For maximum throughput, use the maximum number of partitions (32) when creating the IoT Hub, if you're planning to use the built-in endpoint. The number of device-to-cloud partitions for the Event Hub-compatible endpoint reflect the degree of downstream parallelism you can achieve. This will allow you to scale up to 32 concurrent processing entities and will offer the highest send and receive availability. This number can't be changed after creation.
For scaling, increase the tier and allocated IoT Hub units instead of adding more than one IoT Hub per region. Adding more than one IoT Hub per region doesn't offer extra resiliency because all hubs can run on the same underlying cluster.
In high-throughput scenarios, use batched events. The service will deliver an array with multiple events to the consumers, instead of an array with one event. The consuming application must process these arrays.
If you require the minimum possible latency, don't use routing and read the events from the built-in endpoint. When using message routing in IoT Hub, latency of the message delivery increases. On average, latency shouldn't exceed 500 ms, but there's no guarantee for the delivery latency.
As part of your solution-wide availability and disaster recovery strategy, consider using the IoT Hub cross-region Disaster Recovery option. This option will move the IoT Hub endpoint to the paired Azure region. Only the device registry gets replicated. Events aren't replicated to the secondary region.
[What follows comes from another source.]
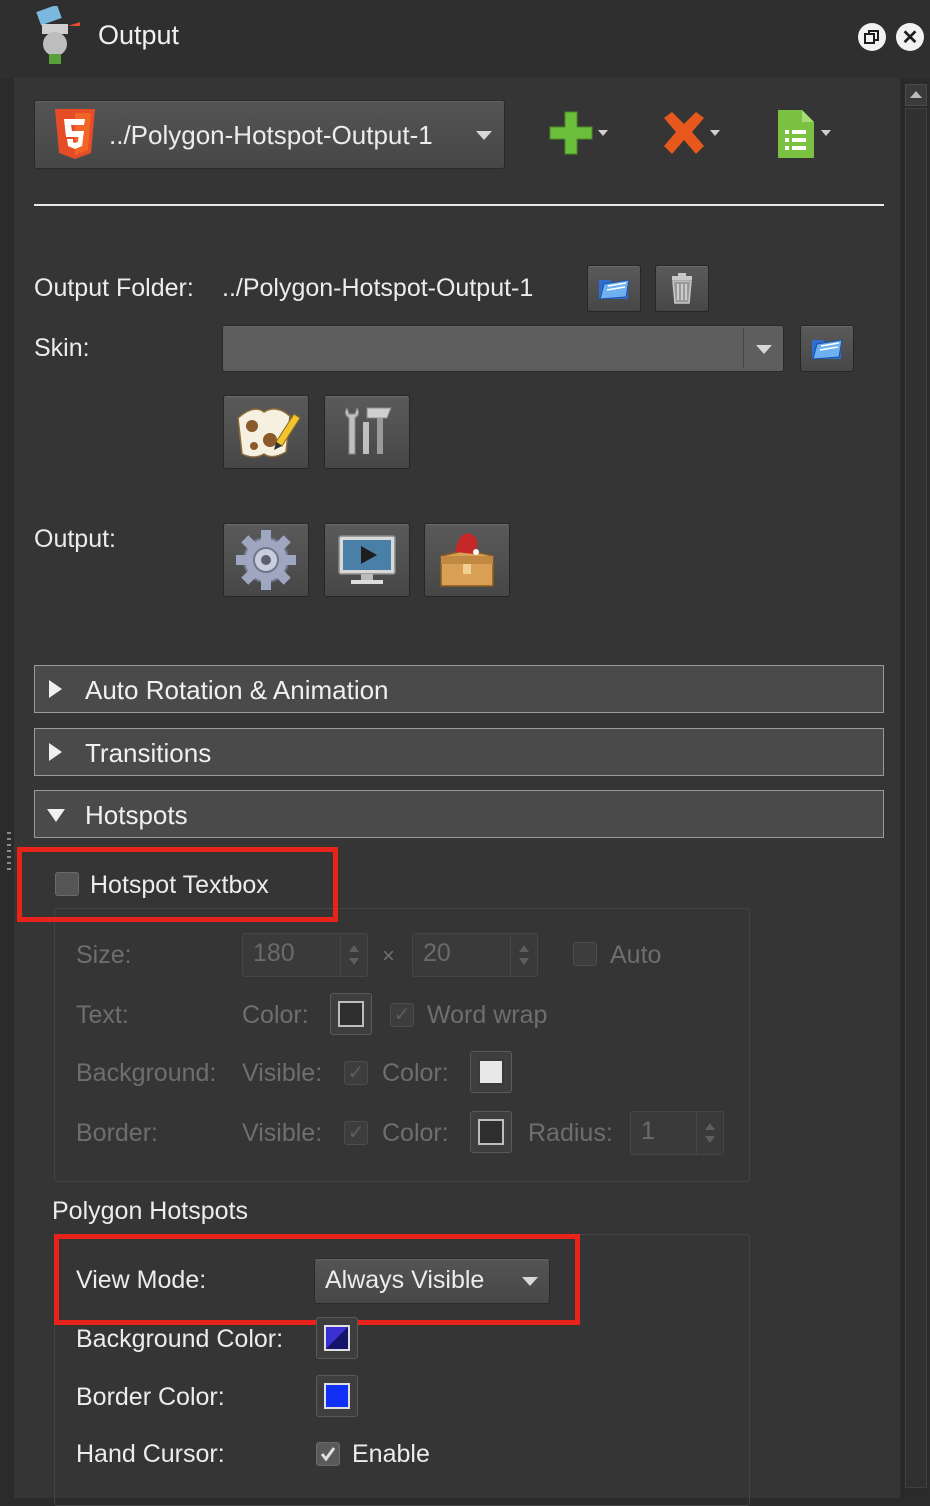 Image resolution: width=930 pixels, height=1506 pixels. What do you see at coordinates (274, 953) in the screenshot?
I see `textbox-width-value: 180` at bounding box center [274, 953].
The RTO for the customer-initiated failover is between 10 minutes to a couple of hours. For a Microsoft-initiated failover, the RTO is 2-26 hours. Confirm this RTO aligns with the requirements of the customer and fits in the broader availability strategy. If a higher RTO is required, consider implementing a client-side failover pattern.
When using an SDK to send events to IoT Hub, ensure the exceptions thrown by the retry policy (EventHubsException or OperationCancelledException) are properly caught. When using HTTPS, implement a proper retry pattern.